Insurance: What Policyholders Should Know About Claims

Insurance

When misfortune strikes, insurance should provide relief, not additional hardship. Yet many Nigerians continue to face frustrating delays when filing insurance claims, sometimes waiting months or even years for the compensation they are entitled to.

Recent regulatory shifts are forcing insurance companies to prioritise prompt claims payments to rebuild trust in the industry. However, policyholders also have a crucial role to play to ensure their claims are processed quickly and without unnecessary disputes.

Below are practical steps every policyholder and beneficiary should know to improve the chances of a smooth claims process:

1. Understand Your Policy

Before you ever need to file a claim, take time to fully understand what your insurance policy covers and the exclusions it contains. Many claims are delayed or denied because the incident falls outside the scope of the policy, or because the policyholder was unaware of required conditions, such as using specific repair centres for auto insurance claims.

If there is any unclear section in your policy, request clarification from your insurer or your insurance broker. This will help you manage expectations and avoid unpleasant surprises during the claims process.

2. Keep Records and Documentation

Proper documentation is one of the most important factors in speeding up insurance claims.

  • For life insurance, this may include a death certificate, medical reports, proof of relationship, and a valid ID.
  • For motor insurance, photos of the accident scene, police reports, and repair estimates may be necessary.
  • For health claims, medical bills, prescriptions, and doctor’s reports are often required.

Without these, even the most genuine claim may face delays. Always collect and safely store relevant documents to support your claims.

3. Report Claims Promptly

Insurance policies often require you to notify the insurer within a specific timeframe after an incident occurs. Delays can complicate the verification process or result in denial of your claim. Contact your insurer immediately after an incident and ask for a clear guide on the documentation and steps required.

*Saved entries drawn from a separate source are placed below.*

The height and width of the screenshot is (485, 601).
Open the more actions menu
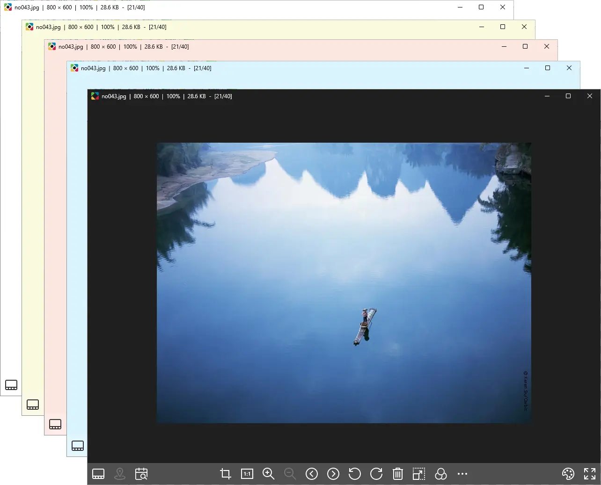(x=462, y=474)
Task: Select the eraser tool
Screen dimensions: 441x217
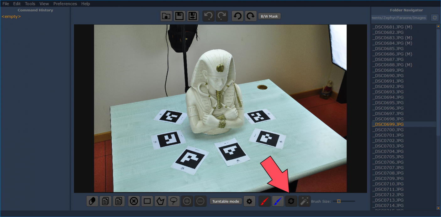Action: [x=92, y=201]
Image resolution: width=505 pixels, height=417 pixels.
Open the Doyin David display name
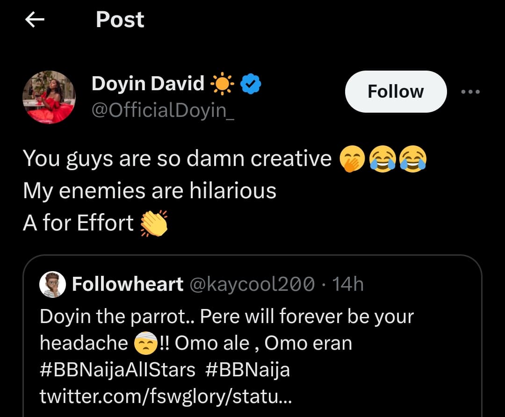pyautogui.click(x=148, y=84)
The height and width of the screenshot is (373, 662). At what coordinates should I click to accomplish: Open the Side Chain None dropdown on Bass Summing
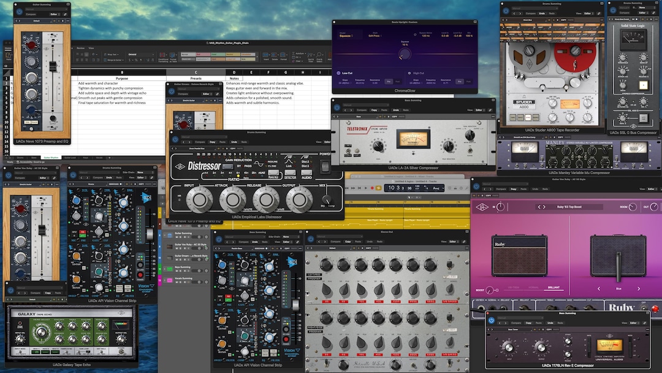click(x=291, y=237)
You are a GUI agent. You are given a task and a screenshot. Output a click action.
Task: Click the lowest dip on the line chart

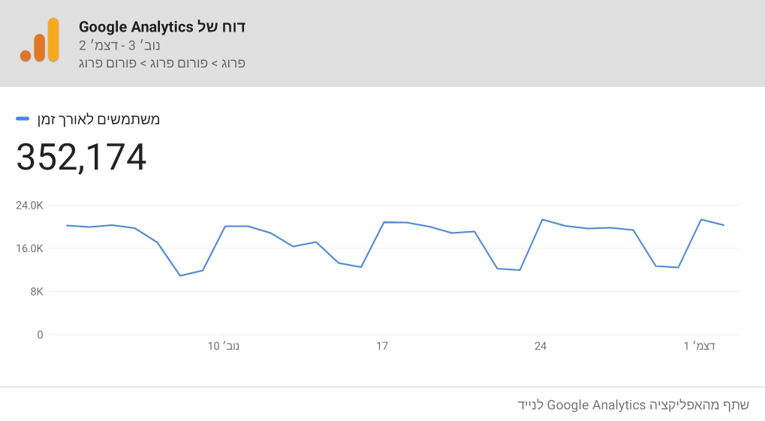pos(180,275)

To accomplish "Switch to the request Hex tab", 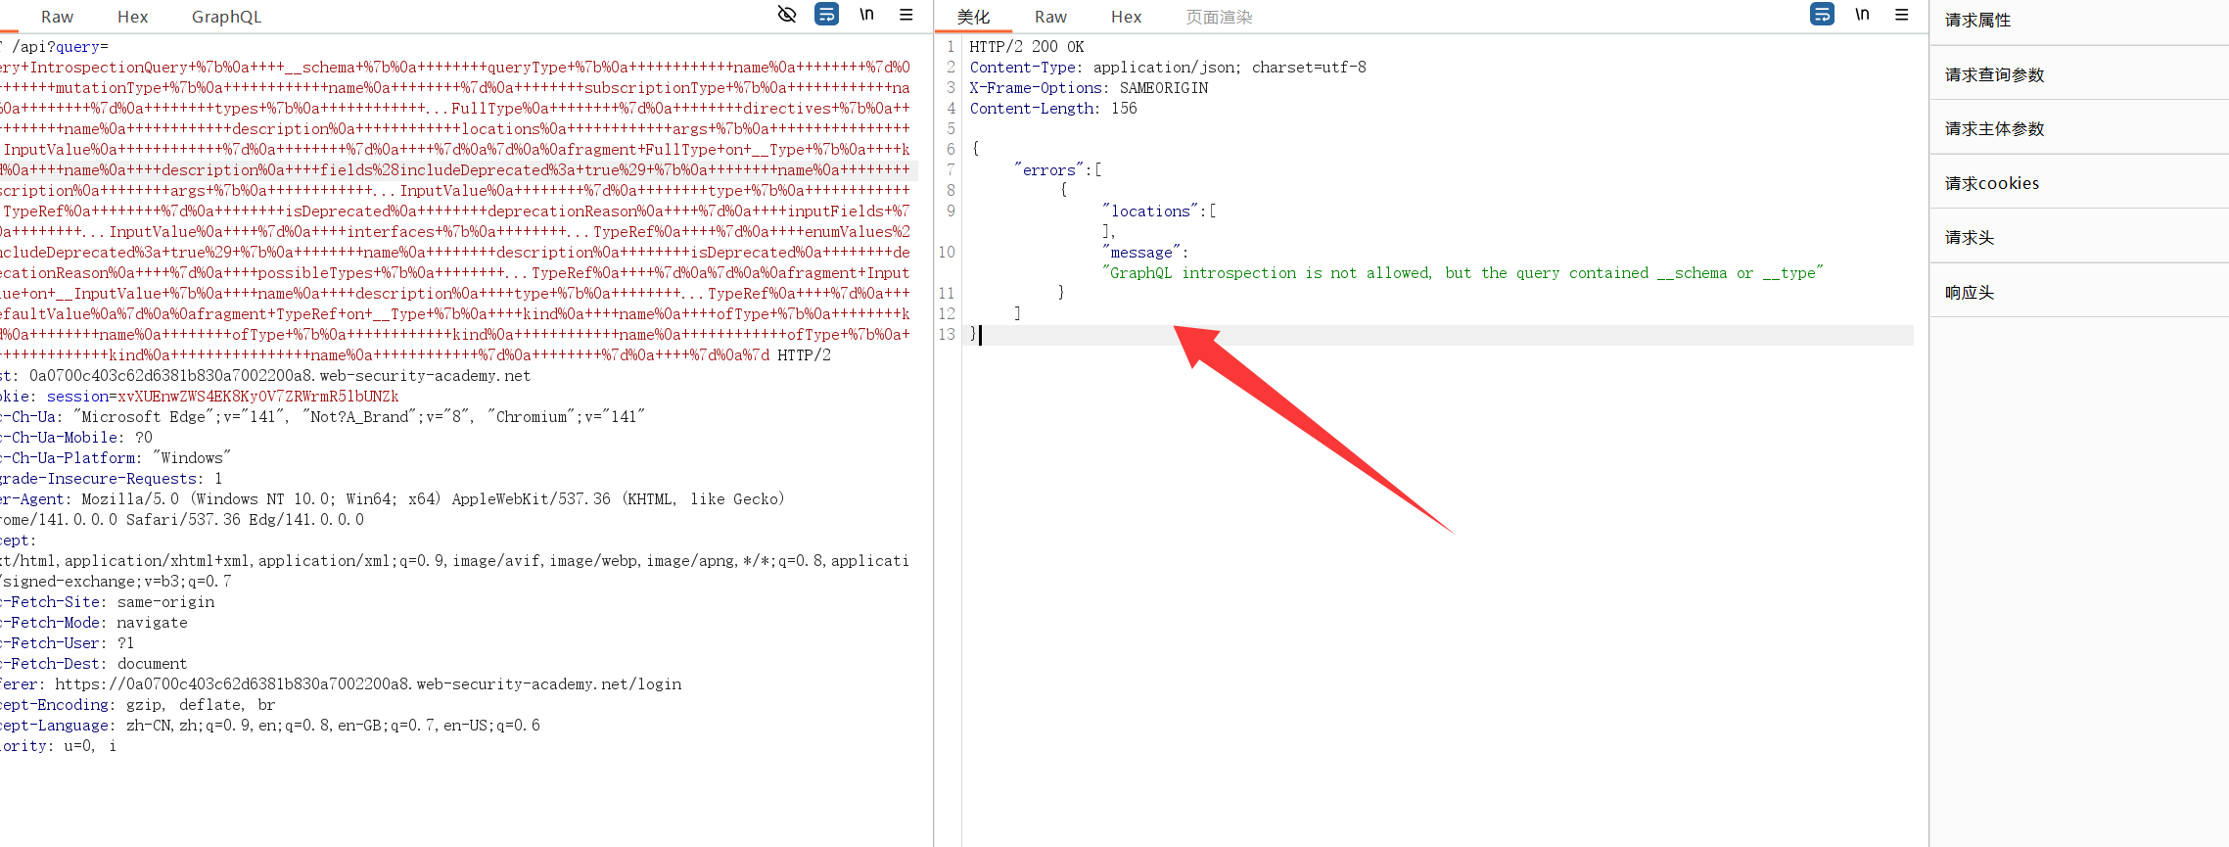I will (x=132, y=17).
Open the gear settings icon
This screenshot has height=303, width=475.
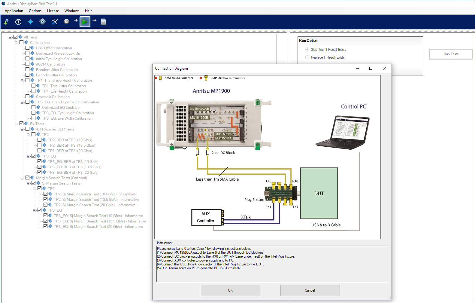(x=42, y=22)
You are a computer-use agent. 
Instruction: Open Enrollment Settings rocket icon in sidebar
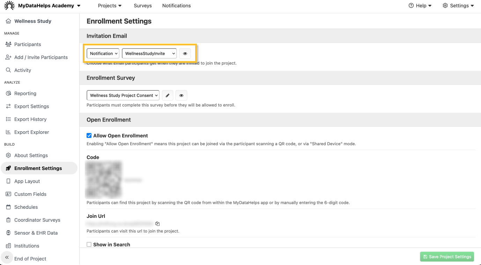[8, 168]
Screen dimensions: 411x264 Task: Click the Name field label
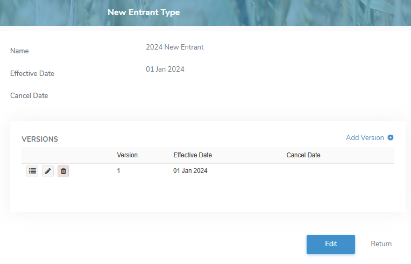coord(20,51)
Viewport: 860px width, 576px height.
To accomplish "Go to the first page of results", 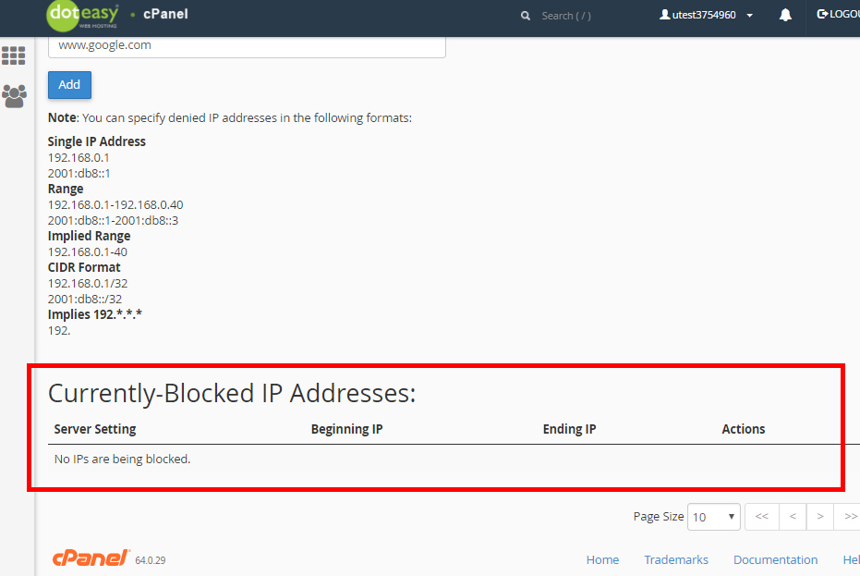I will point(762,517).
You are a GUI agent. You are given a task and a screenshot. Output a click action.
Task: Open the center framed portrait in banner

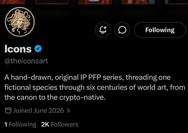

4. Be Honest and Transparent

Insurance relies on trust, and any attempt to misrepresent facts can lead to complications. When filing a claim, provide complete and accurate information about the incident. If your insurer requests additional documents or explanations, respond promptly and truthfully. Avoid inflating the value of claims or hiding relevant facts, as this can lead to suspicion, closer scrutiny, and delays, even if your claim is valid.

5. Follow Up Regularly

After submitting your claim, maintain regular contact with your insurer to track progress. Request confirmation of receipt of your documents and ask for estimated processing timelines. Regular polite follow-ups keep your claim active and help you identify any missing information early.

6. Know Your Rights

If your insurer is unreasonably delaying or denying your claim without clear explanation, you have the right to escalate your complaint to the insurance ombudsman or the National Insurance Commission (NAICOM). Keeping records of all correspondence with your insurer will be helpful if escalation becomes necessary.

Why This Matters Now

Regulators are putting pressure on insurance companies to improve their claims settlement record. Insurers risk penalties or even licence withdrawal if they fail to pay genuine claims promptly. However, to benefit from this environment, policyholders must ensure they have fulfilled their responsibilities by:

Understanding their policy terms.
Keeping complete documentation.
Reporting claims promptly.
Being truthful and transparent.
Following up to ensure accountability.

Insurance is a promise of protection, but fulfilling that promise requires preparedness from both sides. By staying informed, organised, and transparent, you will significantly improve your chances of getting timely payouts when you need them most.